YOUR GOAL:
Format the listing below as a Markdown table with the columns Row and Listing line, numbering each line and omitting blank lines. Leave the pictures out of the answer.

ITEMS:

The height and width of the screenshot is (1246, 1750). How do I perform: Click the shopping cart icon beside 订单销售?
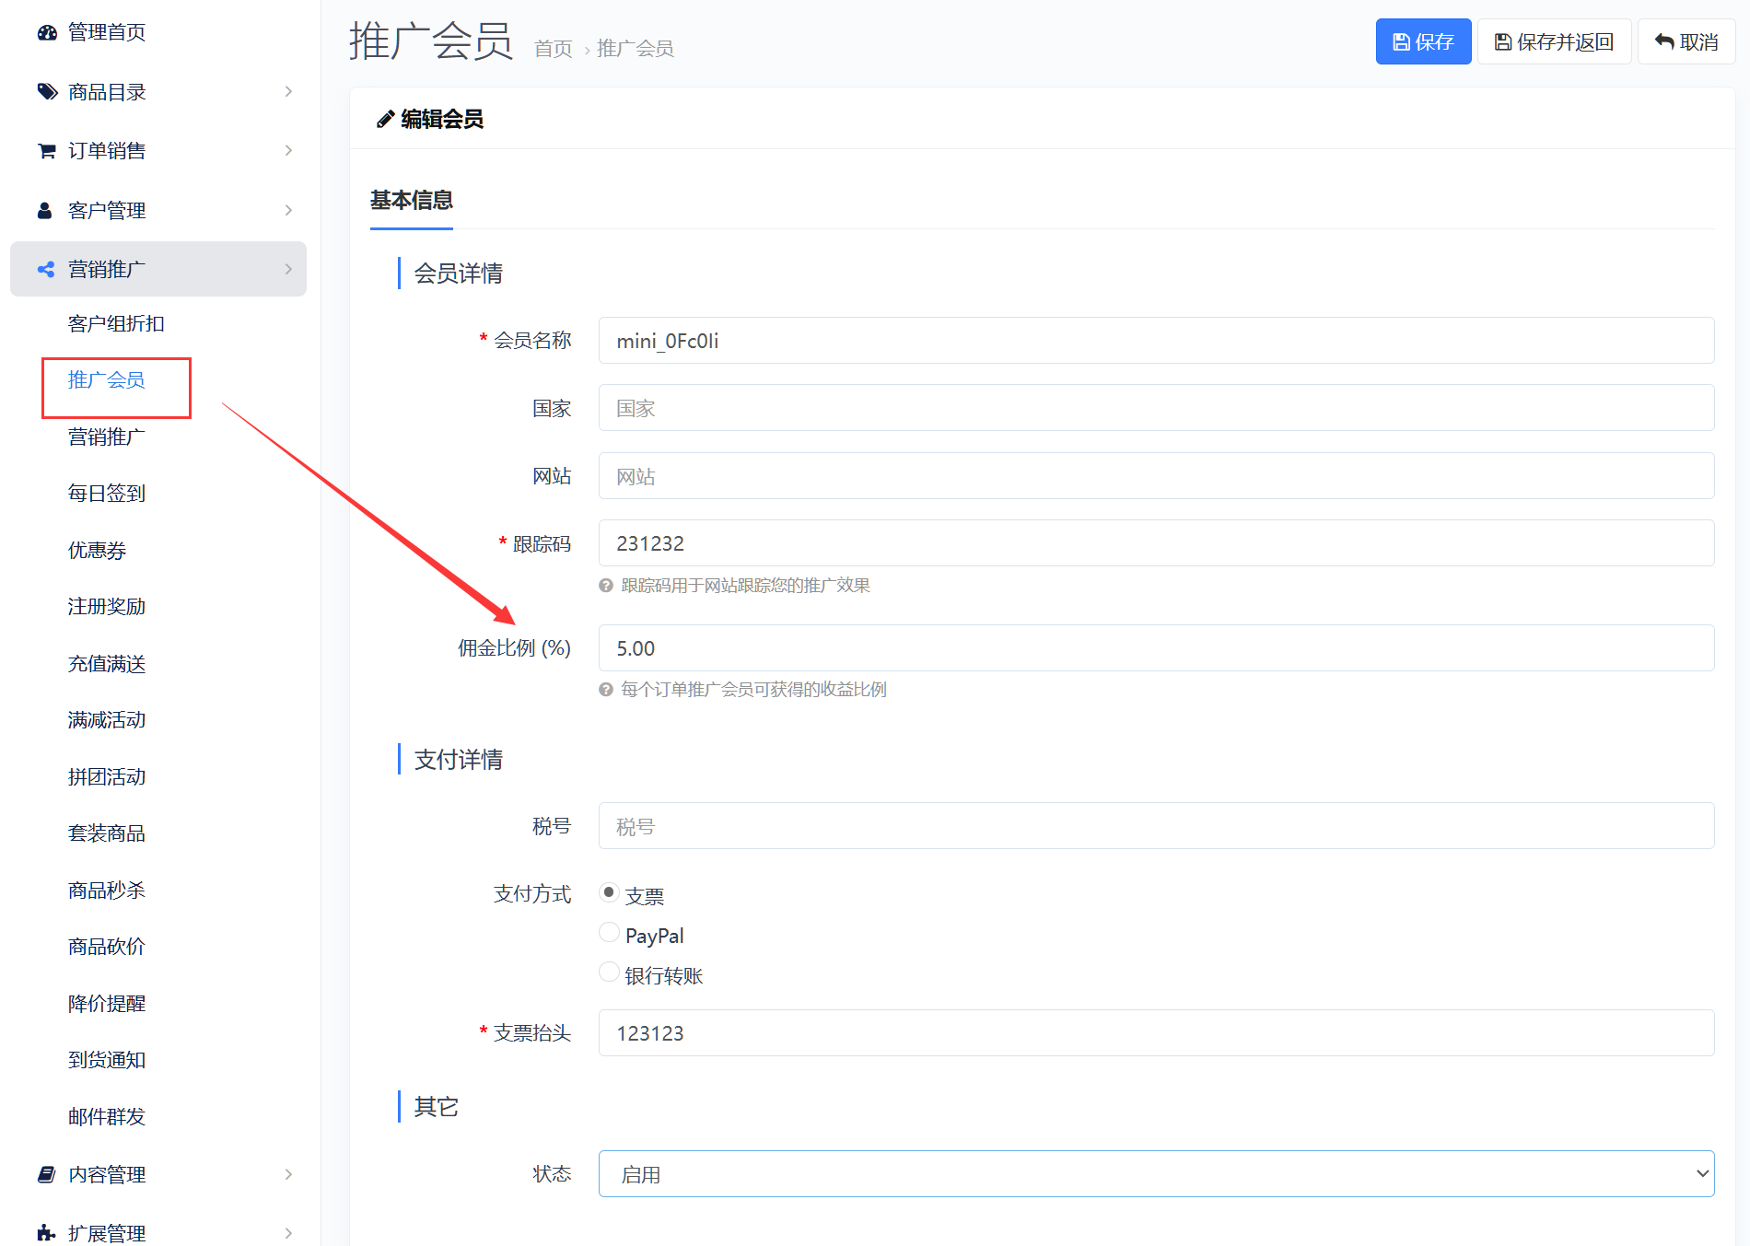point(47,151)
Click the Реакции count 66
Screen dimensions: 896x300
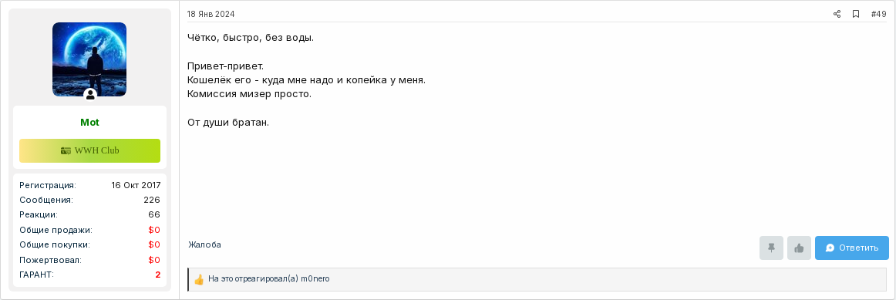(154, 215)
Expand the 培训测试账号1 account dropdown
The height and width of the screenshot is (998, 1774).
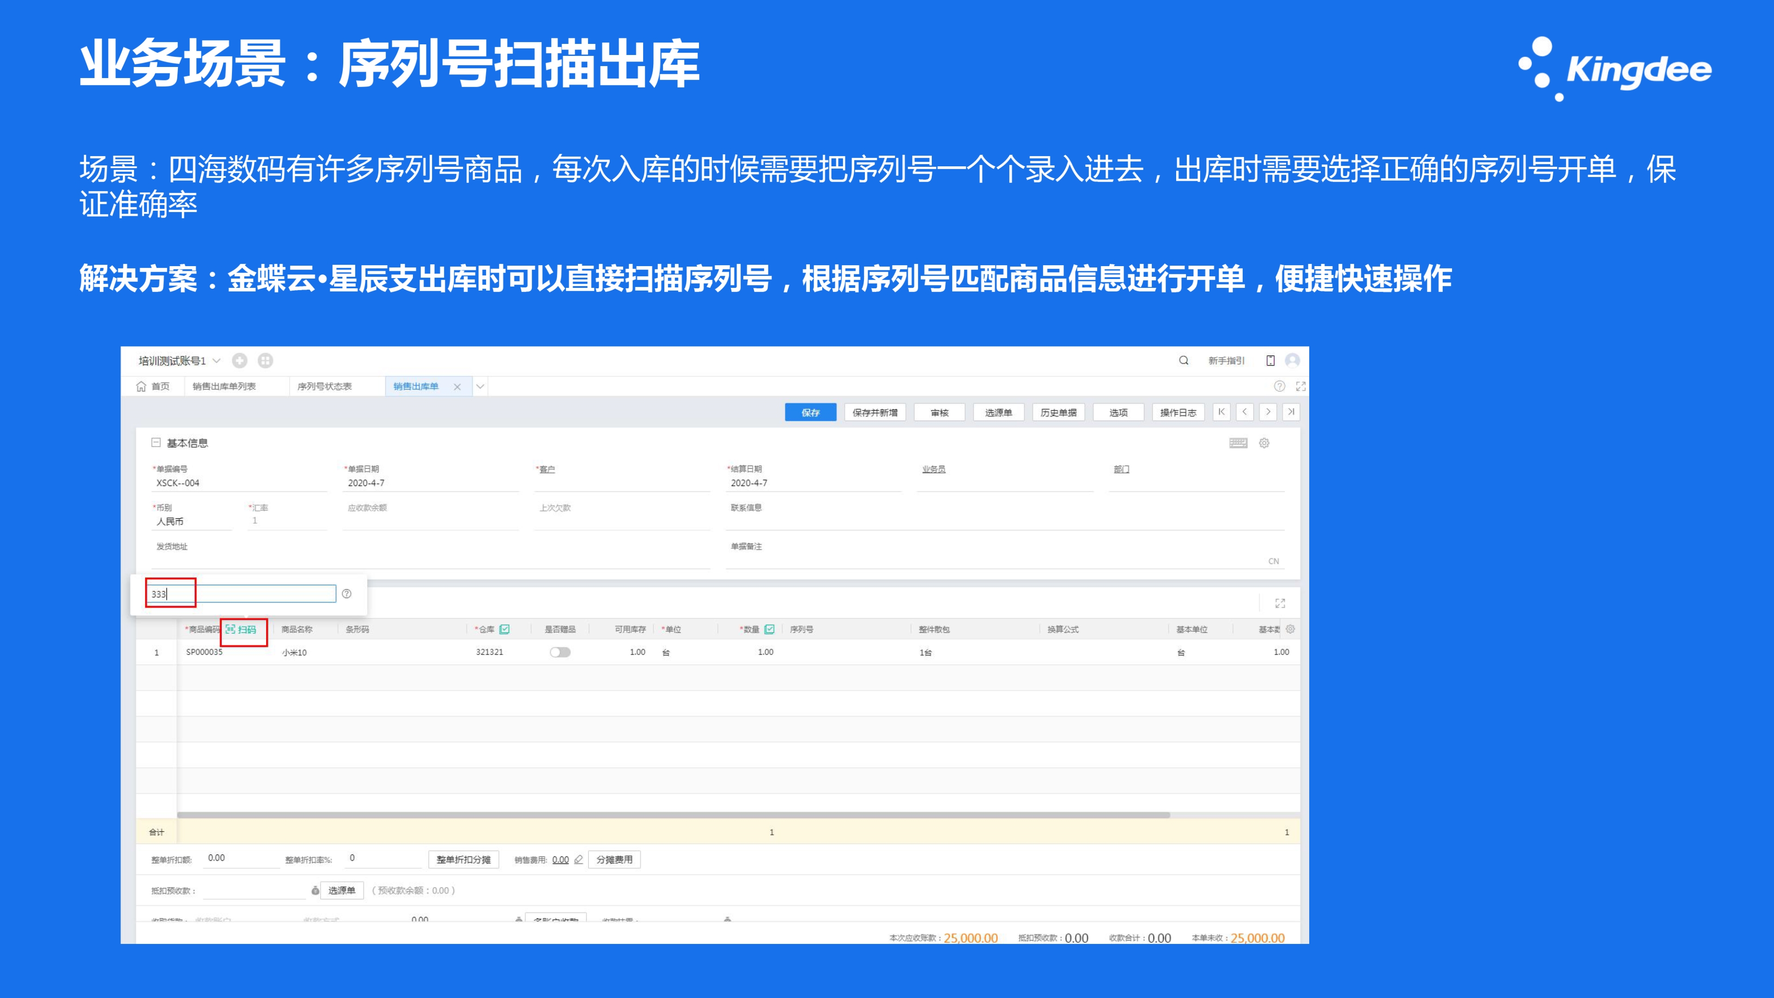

ANSWER TO THIS PROBLEM:
| Row | Listing line |
|---|---|
| 1 | The height and width of the screenshot is (1246, 1750). How do I perform: Click the shopping cart icon beside 订单销售? |
| 2 | point(47,151) |
| 3 | Click the Реакции count 66 |
| 4 | Screen dimensions: 896x300 |
| 5 | (154, 215) |
| 6 | Expand the 培训测试账号1 account dropdown |
| 7 | The height and width of the screenshot is (998, 1774). |